Holsteins are the most valued of the cattle breeds and for good reason. The Holstein cow dominates the dairy industry in number and output across the globe, from Europe to China to America. Their long pedigree and specialized breeding make them a profitable investment for dairy farmers.Jerseys are known for the higher butter fat in their milk, so it usually has a slight yellow appearance to it. The high butterfat in Jersey milk is ideal for making cheese, butter and ice cream—those dairy foods that are richer in taste.
A Holstein’s milk has a lower fat content, so it is whiter. Holsteins are the biggest cows of the dairy breeds and Jerseys are the smallest. Holsteins can weigh more than 1,500 pounds, while Jerseys are around 1,200 pounds.The size isn’t the only physical difference between these two opposite breeds.

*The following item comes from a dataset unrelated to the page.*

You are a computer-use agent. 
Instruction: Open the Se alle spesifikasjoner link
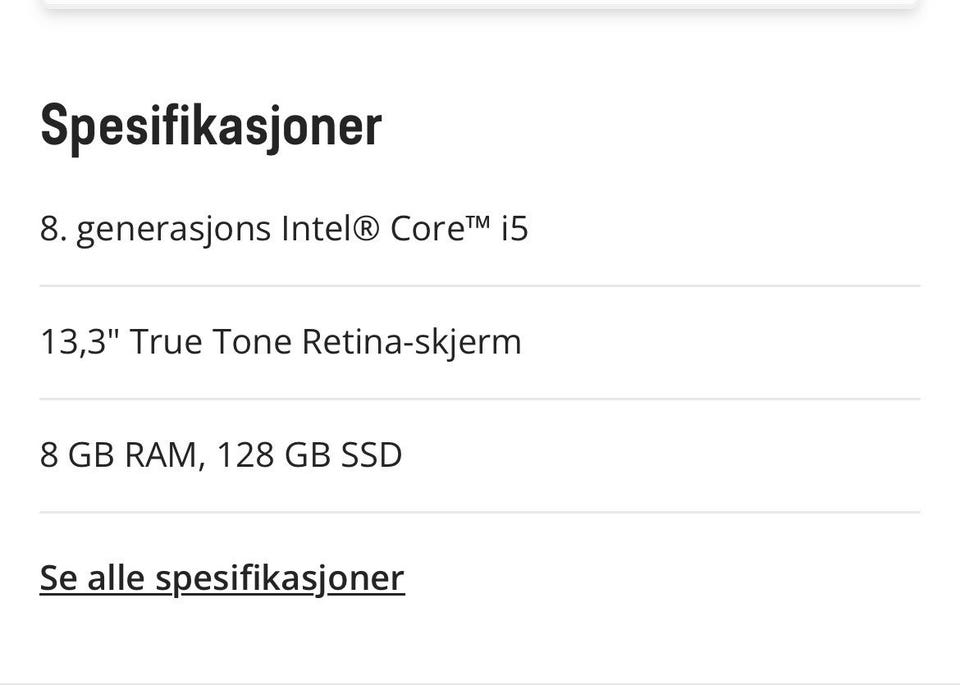[222, 578]
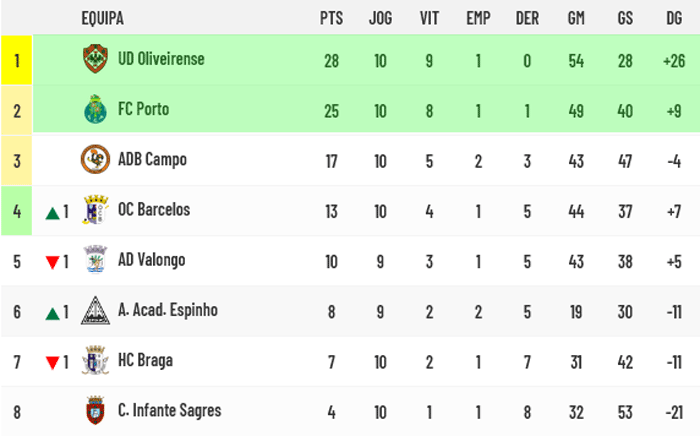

Holsteins have the black and white, or sometimes red and white, coat pattern. Each pattern is like a human fingerprint, so each Holstein cow has a pattern unique to only her! Jerseys are all brown. They can range from a brown so light, it’s almost white or grey to a dark fawn color. Sometimes the tips of their ears can be black. Jerseys always have a grey colored tongue and black hooves. These two breeds also have some unique characteristics in the shape of their heads. Holsteins have a traditional cow head, which is big and sweet. Jerseys have what is called a dish in their face: their forehead and nose make a slight v shape. This makes their eyes appear larger and more towards the outside of their heads.
What is the Weight of Dutch Friesian Cattle ?
The cows weigh approximately 800-900 kg; bulls weigh 1,000-1,250 kg, and sometimes up to 1,500 kg.